# Emerson Combat Karambit



## LIONHEART (Nov 12, 2004)

Hey everyone hope the trainings going well, I am purchasing the Emerson Combat Karambit and just wanted to find out from anyone who has tried it or owns it, so as to see your overall reaction to the blade, any suggestions on carrying, indexing, techniques etc(if any one has figured out how thomas jane indexed it from his belt in the punisher a hint on the tech. he used would be great), also I've been in many debates over the quality of steel for a combat blade between emerson and cold steel,any feed back would be fantastic.

Yours in MA LIONHEART


----------



## OULobo (Nov 12, 2004)

I favor the Tarani karambit, but two of my friends carry the Emerson. They love the "wave" assisted opening.


----------



## Cruentus (Nov 12, 2004)

I think it is a good buy. I like the "wave" myself.

Paul


----------



## KenpoTex (Nov 13, 2004)

The "wave" is the coolest thing since pocket-clips (I wuz gonna say "since sliced bread" but we're talkin about knives ).  I have my Spyderco knives modified to replicate this feature.

As far as blade steel, Emerson and Cold Steel both use good stuff.  Really, IMO, any of the mainstream manufacturers (Emerson, Cold steel, Benchmade, Spyderco, CRKT, etc) turn out good products.  I personally have never been thrilled with 440-C but other than that, if it holds an edge, I'm happy.


----------



## LIONHEART (Nov 13, 2004)

Thanks for the responses everyone good comment all around, just picked up my karambit its fantastic, the Tarani Karambits are amazing but being in South Africa there is a fairly limited supply as to what is available, in fact I may be mistaken but mine is either the only one or among the only ones(excluding special orders) in the counrty at the moment, so getting my hands on a Tarani Karambit would prove pretty difficult.

The wave feature is great make drawing extremely fast and the actual piece doesnt rips the pocket off your pants (dont laughÏ've seen it before with some other knife manufactureers knives).

I agree 440 c isnt wonderful must say but then again the main manufacturers use it seldomly and u can generally tell the difference in quality in a couple of seconds.

thanks again gonna get a feel for it very different from the normal knife training I'm used to.

keep the responses coming

yours in MA LIONHEART


----------



## Phil Elmore (Nov 13, 2004)

I'm working on a review of the Emerson Kerambit and the training tapes Emerson sells.  It's a good knife, as folding kerambits go;  I was very pleased with mine.


----------



## KenpoTex (Nov 14, 2004)

Since we were talking about Kerambits, here's a pic of a cool one I ran accross the other day.  It's called the Pakal Kerambit and is made by a guy named Peter Jensen .


----------



## Escrima Demon (Nov 21, 2004)

You might want to check this out:

http://www.martialtalk.com/magazine/subs/feb2004.pdf

Its an interesting look at some top end karambits.


----------



## Escrima Demon (Nov 21, 2004)

Sharp Phil,

Do you study Pencat Silat? I have tried my dads training Karambits during sparring class and they are really neat to work with!
  the Kenpo system I study is starting to use them a little bit.

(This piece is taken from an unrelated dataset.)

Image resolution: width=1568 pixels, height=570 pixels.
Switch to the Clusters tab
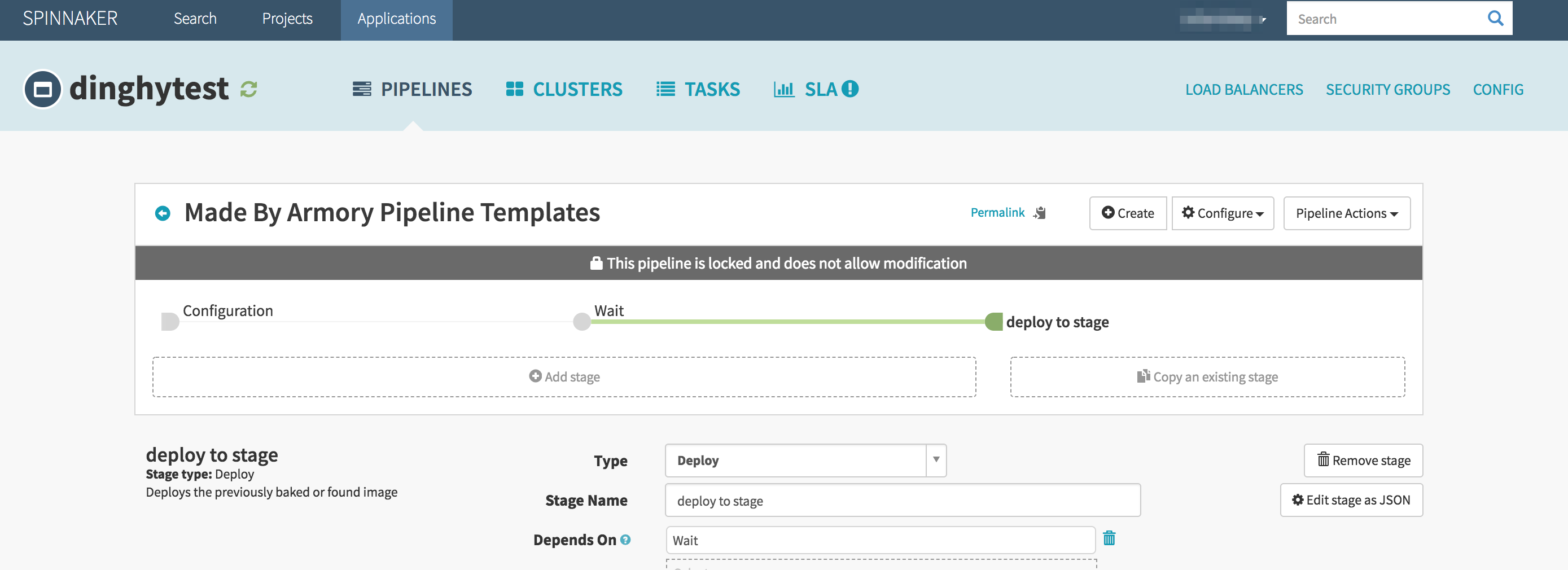(564, 89)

PS Thanks for the reply on the .45 pistols, Those grips are really kewl!


----------



## Phil Elmore (Nov 21, 2004)

Not directly, but I study part time with an instructor who has studied under many Pentjak Silat teachers.  As I only study with him on the side I am reluctant to name him merely because I don't consider myself representative of his rather impressive skill level.


----------